Besonders auffällig ist das Alter vieler Opfer. Mindestens sechs der Verstorbenen waren älter als 70 Jahre. Was zunächst wie eine Aneinanderreihung tragischer Einzelfälle erscheint, offenbart bei genauerem Hinsehen ein strukturelles Problem.
Das Meer verzeiht keine Fehler
Spanien verfügt über mehr als 8.000 Kilometer Küstenlinie und gehört zu den beliebtesten Urlaubsdestinationen Europas. Allein in diesem Sommer werden Millionen Touristen an die Strände des Landes strömen. Doch mit den steigenden Temperaturen wächst auch die Zahl der tödlichen Unfälle.
Nach Angaben der Spanischen Föderation für Rettungsschwimmen und Lebensrettung (RFESS) sind seit Jahresbeginn bereits 157 Menschen ertrunken. Im vergangenen Jahr verloren insgesamt 472 Personen auf diese Weise ihr Leben.
Die eigentliche Dramatik liegt jedoch nicht allein in den Zahlen, sondern in ihrer Wiederholung. Fast jedes Jahr beginnt die Saison mit denselben Warnungen – und fast jedes Jahr folgen dieselben Schlagzeilen.
Die unsichtbare Gefahr
Anders als Verkehrsunfälle oder Naturkatastrophen ereignet sich Ertrinken oft lautlos. Kein Hilferuf. Keine dramatischen Szenen. Oft nur wenige Sekunden, in denen aus einem Badeausflug eine Katastrophe wird. Rettungsexperten weisen seit Jahren darauf hin, dass viele Menschen die Risiken des Meeres unterschätzen. Strömungen, plötzlich auftretende Kreislaufprobleme, körperliche Erschöpfung oder gesundheitliche Vorbelastungen können selbst erfahrene Schwimmer in Lebensgefahr bringen.
Besonders ältere Menschen gehören zu den Risikogruppen.
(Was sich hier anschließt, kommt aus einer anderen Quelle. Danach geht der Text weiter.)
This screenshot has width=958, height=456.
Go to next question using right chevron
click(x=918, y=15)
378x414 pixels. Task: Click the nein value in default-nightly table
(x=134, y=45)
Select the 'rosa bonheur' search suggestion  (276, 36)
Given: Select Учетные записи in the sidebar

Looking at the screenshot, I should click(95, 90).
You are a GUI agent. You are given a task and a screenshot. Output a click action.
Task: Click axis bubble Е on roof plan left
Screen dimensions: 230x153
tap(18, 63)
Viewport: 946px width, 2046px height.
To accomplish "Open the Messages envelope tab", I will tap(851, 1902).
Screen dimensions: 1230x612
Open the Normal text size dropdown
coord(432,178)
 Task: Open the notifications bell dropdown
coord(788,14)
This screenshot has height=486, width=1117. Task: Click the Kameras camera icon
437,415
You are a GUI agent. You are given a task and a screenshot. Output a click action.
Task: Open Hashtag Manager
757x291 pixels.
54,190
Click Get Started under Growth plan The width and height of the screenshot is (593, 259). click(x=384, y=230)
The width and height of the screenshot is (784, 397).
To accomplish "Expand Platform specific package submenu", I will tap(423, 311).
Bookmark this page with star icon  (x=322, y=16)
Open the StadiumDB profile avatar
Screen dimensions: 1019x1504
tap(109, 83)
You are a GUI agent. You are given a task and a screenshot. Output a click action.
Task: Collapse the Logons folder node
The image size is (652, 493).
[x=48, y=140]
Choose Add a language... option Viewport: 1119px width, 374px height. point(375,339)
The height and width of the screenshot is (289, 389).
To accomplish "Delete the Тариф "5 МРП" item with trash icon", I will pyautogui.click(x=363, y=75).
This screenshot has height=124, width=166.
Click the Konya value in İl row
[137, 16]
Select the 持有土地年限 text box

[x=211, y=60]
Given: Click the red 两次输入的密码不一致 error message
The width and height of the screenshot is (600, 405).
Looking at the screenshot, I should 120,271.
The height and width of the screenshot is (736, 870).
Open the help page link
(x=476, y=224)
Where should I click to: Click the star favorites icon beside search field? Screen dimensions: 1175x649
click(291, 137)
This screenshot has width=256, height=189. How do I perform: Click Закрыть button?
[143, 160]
Ein Herz-Kreislauf-Vorfall im Wasser endet häufig tödlich, wenn keine unmittelbare Hilfe verfügbar ist.
Viele Todesfälle dort, wo niemand hinschaut
Nach Angaben der Rettungsschwimmer-Föderation ereignen sich zahlreiche Unfälle an Orten ohne Überwachung.
Während die Strände bereits gut gefüllt sind, laufen viele Rettungsdienste erst mit Beginn der Hauptsaison auf voller Stärke. Die Folge: An manchen Küstenabschnitten fehlt genau jene Hilfe, die im Ernstfall über Leben und Tod entscheiden kann.
„Viele Ertrinkungsunfälle passieren an Orten ohne Rettungsschwimmer“, warnt die Vizepräsidentin der Föderation, Nuria Rodríguez.
Ihre Mahnung richtet sich nicht nur an Behörden, sondern auch an die Badegäste selbst.
Ein Sommer der Vorsicht
Die 13 Todesfälle innerhalb weniger Tage sind mehr als eine tragische Statistik. Sie sind eine Erinnerung daran, dass selbst das scheinbar friedliche Meer Risiken birgt, die oft unterschätzt werden.
Für Spanien beginnt die Urlaubssaison mit einer ernüchternden Realität: Hinter den Postkartenbildern von endlosen Stränden und türkisblauem Wasser steht eine Zahl, die von Jahr zu Jahr erschreckend konstant bleibt.
Während Millionen Menschen in den kommenden Wochen Abkühlung am Meer suchen werden, hoffen Rettungskräfte im ganzen Land vor allem auf eines: dass dieser Sommer nicht erneut zu einem der tödlichsten der vergangenen Jahre wird.
Denn hinter jeder Zahl steht ein Mensch, der nicht mehr nach Hause zurückkehren wird.

Jeder Badeunfall mit tödlichem Ausgang ist beklagenswert. Wie im Artikel zu lesen ist, unterschätzen viele Menschen die Gefahren und Risiken. Man glaubt sich noch jung und fit genug, tatsächlich wird eigenes Leistungsvermögen, Ausdauer und Erfahrung überschätzt. Man sollte aber auch die Länge der Meereslinien ins Verhältnis setzen zu den sich ereignenden Unfällen. Da steht Spanien absolut an der Spitze und Andorra und Lichtenstein mögen das Schlusslicht bilden aufgrund der geographischen Gegebenheiten.